| InterBoard Poetry Competition | |
HOW TO PREDICT THE WEATHER
Christine Klocek-Lim
(Poets.org)
It's not the water that hammers the roof,
or the thunder that strikes sky
like a great stomping boot caked with mud and other debris
that tells me rain is here.
When I wake in the morning I already know a front is moving in,
passing thru, swelling down atop us like arthritis on an old knee:
cool air over warm, pressure dropping and popping the joints right out of whack.

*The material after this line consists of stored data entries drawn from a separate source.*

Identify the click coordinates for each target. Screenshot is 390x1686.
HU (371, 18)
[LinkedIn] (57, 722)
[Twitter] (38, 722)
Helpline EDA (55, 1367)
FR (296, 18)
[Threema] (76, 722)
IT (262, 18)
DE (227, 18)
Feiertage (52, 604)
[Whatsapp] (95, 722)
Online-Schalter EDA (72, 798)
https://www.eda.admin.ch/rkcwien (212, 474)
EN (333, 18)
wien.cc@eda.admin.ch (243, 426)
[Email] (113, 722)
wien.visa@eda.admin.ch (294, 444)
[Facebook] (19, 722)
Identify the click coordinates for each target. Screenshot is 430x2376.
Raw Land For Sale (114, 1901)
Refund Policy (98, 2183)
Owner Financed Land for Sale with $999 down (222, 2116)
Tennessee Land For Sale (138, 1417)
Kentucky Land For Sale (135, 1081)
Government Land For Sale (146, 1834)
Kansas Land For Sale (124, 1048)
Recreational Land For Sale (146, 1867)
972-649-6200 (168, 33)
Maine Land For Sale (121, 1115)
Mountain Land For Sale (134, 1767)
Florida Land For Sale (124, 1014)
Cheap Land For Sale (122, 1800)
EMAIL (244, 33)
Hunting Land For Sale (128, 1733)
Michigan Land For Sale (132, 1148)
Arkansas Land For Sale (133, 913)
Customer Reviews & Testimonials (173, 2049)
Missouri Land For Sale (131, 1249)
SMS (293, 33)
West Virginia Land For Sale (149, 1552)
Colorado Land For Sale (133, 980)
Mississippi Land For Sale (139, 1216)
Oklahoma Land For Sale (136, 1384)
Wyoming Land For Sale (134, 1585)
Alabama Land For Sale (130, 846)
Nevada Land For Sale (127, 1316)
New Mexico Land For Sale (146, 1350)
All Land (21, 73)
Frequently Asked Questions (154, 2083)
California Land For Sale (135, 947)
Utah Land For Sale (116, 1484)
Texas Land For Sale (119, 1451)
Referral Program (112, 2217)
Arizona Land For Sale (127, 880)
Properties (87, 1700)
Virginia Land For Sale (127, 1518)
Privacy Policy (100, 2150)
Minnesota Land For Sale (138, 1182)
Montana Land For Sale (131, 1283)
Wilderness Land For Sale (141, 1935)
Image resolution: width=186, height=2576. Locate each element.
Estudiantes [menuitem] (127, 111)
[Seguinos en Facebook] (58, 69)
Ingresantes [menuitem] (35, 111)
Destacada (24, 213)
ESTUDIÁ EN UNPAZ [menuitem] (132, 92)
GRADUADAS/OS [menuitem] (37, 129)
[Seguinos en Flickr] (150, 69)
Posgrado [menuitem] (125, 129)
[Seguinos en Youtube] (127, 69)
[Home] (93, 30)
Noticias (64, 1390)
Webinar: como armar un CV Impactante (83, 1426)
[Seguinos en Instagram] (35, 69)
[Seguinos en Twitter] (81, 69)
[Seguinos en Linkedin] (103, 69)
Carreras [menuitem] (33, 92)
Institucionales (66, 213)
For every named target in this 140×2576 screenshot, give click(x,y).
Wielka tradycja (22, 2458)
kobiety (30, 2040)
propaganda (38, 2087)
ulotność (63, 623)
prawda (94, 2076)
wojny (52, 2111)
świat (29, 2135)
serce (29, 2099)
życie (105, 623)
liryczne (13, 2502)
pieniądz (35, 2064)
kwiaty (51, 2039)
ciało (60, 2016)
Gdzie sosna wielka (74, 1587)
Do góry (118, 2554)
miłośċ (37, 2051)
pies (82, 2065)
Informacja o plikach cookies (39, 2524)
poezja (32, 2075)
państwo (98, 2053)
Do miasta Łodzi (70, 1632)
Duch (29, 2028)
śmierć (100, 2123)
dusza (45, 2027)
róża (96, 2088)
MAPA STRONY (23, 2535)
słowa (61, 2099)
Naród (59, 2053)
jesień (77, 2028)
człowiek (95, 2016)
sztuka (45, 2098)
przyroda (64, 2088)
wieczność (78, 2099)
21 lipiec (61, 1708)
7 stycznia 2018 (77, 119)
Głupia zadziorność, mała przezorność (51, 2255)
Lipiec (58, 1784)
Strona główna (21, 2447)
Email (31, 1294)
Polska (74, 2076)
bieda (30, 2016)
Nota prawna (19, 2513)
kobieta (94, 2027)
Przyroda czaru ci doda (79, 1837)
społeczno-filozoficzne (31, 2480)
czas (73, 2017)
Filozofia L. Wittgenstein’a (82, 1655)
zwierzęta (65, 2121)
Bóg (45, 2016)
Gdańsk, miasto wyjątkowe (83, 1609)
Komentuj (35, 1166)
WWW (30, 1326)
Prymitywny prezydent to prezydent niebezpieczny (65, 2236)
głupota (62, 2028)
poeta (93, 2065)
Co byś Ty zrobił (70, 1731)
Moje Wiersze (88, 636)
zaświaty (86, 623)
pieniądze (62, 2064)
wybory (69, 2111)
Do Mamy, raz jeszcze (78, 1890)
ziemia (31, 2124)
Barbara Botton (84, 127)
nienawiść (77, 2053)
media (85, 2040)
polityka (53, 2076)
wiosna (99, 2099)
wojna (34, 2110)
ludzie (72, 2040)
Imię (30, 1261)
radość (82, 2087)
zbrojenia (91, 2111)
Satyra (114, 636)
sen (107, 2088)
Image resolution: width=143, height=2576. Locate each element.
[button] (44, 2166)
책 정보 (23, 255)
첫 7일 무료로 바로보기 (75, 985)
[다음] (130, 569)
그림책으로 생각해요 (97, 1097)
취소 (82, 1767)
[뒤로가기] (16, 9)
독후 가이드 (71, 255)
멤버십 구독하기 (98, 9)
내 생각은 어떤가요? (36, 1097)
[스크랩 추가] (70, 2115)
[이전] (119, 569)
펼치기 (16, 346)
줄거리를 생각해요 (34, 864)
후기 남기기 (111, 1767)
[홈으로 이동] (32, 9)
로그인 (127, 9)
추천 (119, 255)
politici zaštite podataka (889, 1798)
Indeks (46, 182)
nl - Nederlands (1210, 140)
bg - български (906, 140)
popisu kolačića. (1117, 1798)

But we all creak eventually and I can't complain if my bones started
sooner than most
because I like the idea of clairvoyance.
Weather answers to my pronouncements.
And it's not the green clouds above
or ringed hazy moon of last night that tells me
hail is coming today.
No.
You've gotta get old enough to feel it.
It's good storytelling.
It's about that old twister that blew through thirty years ago,
lifted the house right off the ground and set it down all crooked in the orchard,
the dog still in the upstairs bedroom barking and barking out the window
with grammom's pink lace curtains caught on his ear.
The kids like to hear about this.
They don't mind me creaking about the place muttering about hail on the pansies,
predicting loose winds and wicked drops of mercury and watching the sky.
They don't think I'm crazy.
They still like sitting out the porch counting the spaces between flashes.
Every second counts.
Only the very young and old can do it right.
Judge Sheila Bender's comment: The consistency of the landscape as built through the details and metaphors makes for a wonderful journey in this poem. And the comment at poem's end concerning what I think of as the bookends of life is a wonderful destination.